23日に投開票された衆院東京10区補選で、小池百合子都知事の後継として、若狭勝氏(59)が勝利し、小選挙区で初めて当選した。午後8時、投票締め切りとほぼ同時刻、NHKや民放各局が当確の報を打った。

 若狭氏はこれまで3回、選挙を戦っているが、実は午後8時の当確は、初めてだ。投票締め切り直後にメディアが当確を打つ候補者は、「圧勝」の代名詞のようなもの。若狭氏は、当確を決めた後のあいさつを、「午後8時ちょうどの当選確実ということになりまして、まずは有権者の皆さん、関係者の皆さん、支援者の皆さんにお礼申し上げます」と、切り出した。

 午後8時に選挙戦の結果が、しかも当確という良い結果として出ることに、喜びをかみしめていたのではないか。そんな表情にみえた。

 なぜ、そう思うかと言えば、若狭氏の1度目、2度目の選挙の結果は、日をまたいでようやく、もたらされたからだ。

 しかも最初の選挙(13年7月の参院選比例代表)では、最後の最後、48議席目をめぐり、自民党の候補と激しく競り合った末、最後の1議席に滑り込めず、議席を目の前にしての惜敗だった。結果が出たのは、なんと投開票日翌日の午前6時過ぎ。票差は、わずか344票差。心身ともにすり減るような思いをしながら、敗れてしまった。

 あの日、若狭氏に初当選の可能性が出てきたことを受けて、深夜2時ごろ、足立区にあった若狭氏の選挙事務所へ取材に向かった。若狭氏は別の場所で待機しており、事務所には不在だったが、多くのテレビカメラや取材記者が集まり、開票を伝えるニュースとにらめっこしながら、若狭氏の当確は出るのか出ないのか、待ち続けた。

 7月の朝は、明けるのが早い。
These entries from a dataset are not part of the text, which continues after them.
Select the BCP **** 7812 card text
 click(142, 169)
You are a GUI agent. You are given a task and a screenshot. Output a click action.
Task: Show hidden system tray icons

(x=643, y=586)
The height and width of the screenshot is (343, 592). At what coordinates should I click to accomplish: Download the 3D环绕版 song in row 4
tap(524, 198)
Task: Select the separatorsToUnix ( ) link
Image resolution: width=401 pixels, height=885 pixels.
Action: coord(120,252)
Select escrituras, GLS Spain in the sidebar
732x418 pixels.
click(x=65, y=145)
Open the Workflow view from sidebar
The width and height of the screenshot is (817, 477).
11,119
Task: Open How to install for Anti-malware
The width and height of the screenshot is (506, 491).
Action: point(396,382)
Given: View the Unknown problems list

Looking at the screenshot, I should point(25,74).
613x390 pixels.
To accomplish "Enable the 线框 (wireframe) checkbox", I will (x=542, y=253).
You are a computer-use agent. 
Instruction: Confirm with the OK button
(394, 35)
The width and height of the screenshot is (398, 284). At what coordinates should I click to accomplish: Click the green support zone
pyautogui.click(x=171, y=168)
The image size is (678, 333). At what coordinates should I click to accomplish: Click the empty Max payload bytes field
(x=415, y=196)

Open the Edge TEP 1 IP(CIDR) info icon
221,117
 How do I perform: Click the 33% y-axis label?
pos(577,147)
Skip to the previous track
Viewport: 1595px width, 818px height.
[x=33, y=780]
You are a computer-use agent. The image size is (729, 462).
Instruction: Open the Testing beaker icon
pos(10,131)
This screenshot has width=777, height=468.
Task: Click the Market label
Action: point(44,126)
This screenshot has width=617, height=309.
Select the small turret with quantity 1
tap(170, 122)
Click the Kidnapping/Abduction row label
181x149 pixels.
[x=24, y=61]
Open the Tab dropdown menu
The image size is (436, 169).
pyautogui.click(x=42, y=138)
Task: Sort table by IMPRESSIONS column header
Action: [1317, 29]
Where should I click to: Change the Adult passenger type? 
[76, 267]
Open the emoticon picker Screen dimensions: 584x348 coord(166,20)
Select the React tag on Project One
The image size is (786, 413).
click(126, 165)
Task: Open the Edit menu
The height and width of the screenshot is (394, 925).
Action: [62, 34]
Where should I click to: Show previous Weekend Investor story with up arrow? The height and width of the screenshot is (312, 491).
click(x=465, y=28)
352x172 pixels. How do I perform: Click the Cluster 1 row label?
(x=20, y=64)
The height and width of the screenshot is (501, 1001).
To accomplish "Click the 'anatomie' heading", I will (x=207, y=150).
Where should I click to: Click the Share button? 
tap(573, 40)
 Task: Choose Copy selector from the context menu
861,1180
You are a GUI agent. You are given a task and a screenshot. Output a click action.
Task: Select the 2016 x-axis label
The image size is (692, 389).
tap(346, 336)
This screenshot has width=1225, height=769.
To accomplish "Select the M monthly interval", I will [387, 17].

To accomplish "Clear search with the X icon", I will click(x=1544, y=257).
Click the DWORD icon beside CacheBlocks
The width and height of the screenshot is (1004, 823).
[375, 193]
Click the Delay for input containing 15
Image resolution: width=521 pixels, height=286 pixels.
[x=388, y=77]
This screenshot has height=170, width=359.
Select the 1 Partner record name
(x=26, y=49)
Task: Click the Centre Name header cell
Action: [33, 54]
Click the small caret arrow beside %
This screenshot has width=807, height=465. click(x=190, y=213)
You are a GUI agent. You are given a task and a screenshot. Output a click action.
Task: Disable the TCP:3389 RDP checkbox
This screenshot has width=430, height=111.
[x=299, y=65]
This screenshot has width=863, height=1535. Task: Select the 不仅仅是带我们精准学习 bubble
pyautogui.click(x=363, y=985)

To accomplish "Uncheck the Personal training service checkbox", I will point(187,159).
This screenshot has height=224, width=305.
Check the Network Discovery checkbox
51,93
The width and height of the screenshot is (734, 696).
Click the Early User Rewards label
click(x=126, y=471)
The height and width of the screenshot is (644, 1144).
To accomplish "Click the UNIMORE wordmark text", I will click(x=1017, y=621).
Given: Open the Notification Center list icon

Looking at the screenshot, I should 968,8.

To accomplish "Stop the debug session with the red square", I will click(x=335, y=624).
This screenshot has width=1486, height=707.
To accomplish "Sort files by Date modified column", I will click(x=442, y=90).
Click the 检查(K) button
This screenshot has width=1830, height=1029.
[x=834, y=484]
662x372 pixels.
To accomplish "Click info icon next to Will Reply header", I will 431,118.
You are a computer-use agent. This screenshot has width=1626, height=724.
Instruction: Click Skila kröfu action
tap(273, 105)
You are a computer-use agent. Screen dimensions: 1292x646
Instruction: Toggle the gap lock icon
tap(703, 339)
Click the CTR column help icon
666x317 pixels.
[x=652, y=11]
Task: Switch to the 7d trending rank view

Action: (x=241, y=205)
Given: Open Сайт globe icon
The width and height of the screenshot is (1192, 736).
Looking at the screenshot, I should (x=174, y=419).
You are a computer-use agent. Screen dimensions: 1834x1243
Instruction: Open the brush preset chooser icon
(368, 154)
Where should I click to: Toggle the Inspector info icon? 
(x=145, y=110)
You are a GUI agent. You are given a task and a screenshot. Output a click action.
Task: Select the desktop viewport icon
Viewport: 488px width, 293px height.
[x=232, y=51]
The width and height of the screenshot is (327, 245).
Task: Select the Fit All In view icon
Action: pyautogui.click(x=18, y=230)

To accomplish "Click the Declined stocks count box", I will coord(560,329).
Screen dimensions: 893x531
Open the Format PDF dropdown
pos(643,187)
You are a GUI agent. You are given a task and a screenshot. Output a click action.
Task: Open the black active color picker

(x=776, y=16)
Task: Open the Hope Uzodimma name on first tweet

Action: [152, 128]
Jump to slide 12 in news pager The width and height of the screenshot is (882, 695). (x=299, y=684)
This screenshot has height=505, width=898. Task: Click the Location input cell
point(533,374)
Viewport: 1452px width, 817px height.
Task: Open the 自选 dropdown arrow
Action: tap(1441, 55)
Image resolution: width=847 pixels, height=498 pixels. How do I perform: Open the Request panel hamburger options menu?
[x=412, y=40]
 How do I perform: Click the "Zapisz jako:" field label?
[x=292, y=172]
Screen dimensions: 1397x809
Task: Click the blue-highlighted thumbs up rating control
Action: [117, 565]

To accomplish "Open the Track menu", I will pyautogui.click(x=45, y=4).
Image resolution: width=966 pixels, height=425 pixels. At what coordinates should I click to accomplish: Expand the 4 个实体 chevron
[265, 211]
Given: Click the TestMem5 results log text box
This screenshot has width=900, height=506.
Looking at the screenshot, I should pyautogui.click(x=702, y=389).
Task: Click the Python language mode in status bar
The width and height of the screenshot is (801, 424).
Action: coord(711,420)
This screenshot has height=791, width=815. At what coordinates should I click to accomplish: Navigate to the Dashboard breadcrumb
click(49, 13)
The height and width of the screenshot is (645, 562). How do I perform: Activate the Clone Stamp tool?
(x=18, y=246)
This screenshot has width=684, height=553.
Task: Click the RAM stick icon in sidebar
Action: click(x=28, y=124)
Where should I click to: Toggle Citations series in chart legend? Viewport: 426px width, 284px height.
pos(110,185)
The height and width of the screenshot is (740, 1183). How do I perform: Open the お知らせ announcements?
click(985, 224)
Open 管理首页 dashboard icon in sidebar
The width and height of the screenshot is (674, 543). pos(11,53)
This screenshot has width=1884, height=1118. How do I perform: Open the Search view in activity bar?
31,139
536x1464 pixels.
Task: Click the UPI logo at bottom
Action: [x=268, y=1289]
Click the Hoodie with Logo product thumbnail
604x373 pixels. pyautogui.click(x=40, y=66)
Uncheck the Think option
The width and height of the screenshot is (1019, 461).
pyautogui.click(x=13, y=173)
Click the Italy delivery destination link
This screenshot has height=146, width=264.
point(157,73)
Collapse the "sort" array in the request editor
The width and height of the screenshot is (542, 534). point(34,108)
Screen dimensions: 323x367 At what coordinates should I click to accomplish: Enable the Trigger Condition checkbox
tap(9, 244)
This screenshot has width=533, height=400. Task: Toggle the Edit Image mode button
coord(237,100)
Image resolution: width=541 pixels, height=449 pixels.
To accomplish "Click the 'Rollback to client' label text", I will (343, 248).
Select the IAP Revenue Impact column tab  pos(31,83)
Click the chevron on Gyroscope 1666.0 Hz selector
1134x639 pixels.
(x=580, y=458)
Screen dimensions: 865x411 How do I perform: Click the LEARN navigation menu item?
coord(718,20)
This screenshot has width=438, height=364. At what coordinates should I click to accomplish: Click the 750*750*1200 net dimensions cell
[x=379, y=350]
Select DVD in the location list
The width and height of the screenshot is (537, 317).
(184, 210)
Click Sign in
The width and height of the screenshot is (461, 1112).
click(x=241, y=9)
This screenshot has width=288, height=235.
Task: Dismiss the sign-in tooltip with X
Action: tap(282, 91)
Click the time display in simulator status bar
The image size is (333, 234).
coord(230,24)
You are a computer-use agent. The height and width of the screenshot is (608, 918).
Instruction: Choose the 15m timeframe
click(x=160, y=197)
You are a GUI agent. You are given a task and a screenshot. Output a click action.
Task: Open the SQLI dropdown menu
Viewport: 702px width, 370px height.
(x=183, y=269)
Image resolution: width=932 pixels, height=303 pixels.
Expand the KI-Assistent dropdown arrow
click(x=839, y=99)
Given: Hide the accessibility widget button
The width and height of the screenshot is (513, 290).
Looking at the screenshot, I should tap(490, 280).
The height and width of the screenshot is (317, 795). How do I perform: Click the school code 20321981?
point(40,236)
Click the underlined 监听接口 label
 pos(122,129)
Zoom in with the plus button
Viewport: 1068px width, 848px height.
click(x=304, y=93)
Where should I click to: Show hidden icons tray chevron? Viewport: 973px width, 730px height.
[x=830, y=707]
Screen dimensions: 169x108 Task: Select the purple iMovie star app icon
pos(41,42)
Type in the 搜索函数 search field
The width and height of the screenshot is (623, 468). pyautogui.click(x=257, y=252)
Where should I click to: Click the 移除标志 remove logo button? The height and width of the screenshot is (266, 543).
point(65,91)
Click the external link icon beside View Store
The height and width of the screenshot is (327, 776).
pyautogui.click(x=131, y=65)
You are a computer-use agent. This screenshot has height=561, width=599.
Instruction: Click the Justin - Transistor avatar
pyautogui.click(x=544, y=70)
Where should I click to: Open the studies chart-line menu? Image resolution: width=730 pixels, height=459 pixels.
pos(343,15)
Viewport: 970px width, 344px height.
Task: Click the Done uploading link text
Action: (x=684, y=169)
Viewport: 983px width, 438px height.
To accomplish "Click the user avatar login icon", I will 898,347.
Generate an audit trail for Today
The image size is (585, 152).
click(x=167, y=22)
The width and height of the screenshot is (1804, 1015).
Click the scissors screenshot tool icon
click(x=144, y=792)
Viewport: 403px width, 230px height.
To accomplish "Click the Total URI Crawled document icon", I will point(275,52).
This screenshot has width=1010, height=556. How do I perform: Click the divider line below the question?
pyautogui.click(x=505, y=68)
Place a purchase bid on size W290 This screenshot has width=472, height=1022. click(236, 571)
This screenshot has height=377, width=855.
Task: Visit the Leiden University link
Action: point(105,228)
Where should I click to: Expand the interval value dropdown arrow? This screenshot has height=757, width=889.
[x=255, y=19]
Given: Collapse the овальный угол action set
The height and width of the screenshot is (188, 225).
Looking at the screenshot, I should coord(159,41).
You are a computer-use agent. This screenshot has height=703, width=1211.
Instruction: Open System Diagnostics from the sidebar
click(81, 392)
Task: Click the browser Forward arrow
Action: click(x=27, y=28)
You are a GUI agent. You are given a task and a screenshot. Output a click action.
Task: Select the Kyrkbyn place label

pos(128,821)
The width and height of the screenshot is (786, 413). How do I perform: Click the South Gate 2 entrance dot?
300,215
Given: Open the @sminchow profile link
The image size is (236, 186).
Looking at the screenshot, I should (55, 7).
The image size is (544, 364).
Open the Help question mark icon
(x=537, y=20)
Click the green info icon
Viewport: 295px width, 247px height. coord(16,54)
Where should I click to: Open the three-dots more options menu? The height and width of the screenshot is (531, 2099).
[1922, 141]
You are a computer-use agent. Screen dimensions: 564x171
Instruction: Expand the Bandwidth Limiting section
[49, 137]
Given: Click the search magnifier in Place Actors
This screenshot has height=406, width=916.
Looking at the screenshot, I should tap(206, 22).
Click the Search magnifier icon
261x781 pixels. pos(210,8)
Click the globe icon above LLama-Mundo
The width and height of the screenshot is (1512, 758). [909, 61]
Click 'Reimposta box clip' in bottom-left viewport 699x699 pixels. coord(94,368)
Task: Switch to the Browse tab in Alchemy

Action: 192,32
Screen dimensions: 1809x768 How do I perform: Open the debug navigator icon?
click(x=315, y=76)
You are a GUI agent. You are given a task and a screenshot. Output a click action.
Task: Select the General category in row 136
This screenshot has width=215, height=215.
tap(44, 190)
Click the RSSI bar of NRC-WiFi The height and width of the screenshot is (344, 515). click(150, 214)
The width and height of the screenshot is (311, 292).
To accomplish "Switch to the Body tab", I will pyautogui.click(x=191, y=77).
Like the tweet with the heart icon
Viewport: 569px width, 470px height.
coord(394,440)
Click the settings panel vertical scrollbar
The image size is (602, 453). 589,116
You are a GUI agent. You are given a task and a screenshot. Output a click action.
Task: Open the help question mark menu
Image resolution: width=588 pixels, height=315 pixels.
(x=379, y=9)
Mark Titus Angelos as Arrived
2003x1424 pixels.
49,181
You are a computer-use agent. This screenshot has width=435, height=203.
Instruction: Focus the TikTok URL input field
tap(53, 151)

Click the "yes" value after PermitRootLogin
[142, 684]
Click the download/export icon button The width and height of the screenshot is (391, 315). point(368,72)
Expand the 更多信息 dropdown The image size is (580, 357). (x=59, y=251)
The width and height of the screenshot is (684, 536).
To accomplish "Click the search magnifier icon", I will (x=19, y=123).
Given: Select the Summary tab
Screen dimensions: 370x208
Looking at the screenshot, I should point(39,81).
事務所の窓から見える空が、だんだん白んできたことを覚えている。若狭氏は、リードしたかと思えば逆転され、再び逆転する、めまぐるしいデッドヒートの末、午前6時過ぎに、自民党比例代表の「次点」が確定。若狭氏は、事務所に現れて、敗戦の弁を述べた。「力不足は事実だが。やるだけのことはやった、すがすがしい気分です」。意外すぎるほど、さばさばした表情だった。

 若狭氏は、2度目の挑戦となった14年衆院選比例代表で初当選したが、この時も、当確が出たのは、日をまたいだ、翌日の午前0時を回っていた。

 今回、小池百合子都知事の全面支援で、選挙区を引き継ぐことになった若狭氏。過去の2回、きりきりした思いで戦況を見守っていたはずの午後10時半には、メディアの取材もほぼ、終わっていた。

 三度目の正直で得た「8時当確・初体験」になるが、自分の選挙区を持つということは、それだけ責任感も増すことになる。ただ、若狭氏にとっては、トラウマともいえる過去の選挙と対照的な「戦いの後」の気分だったことは、間違いない。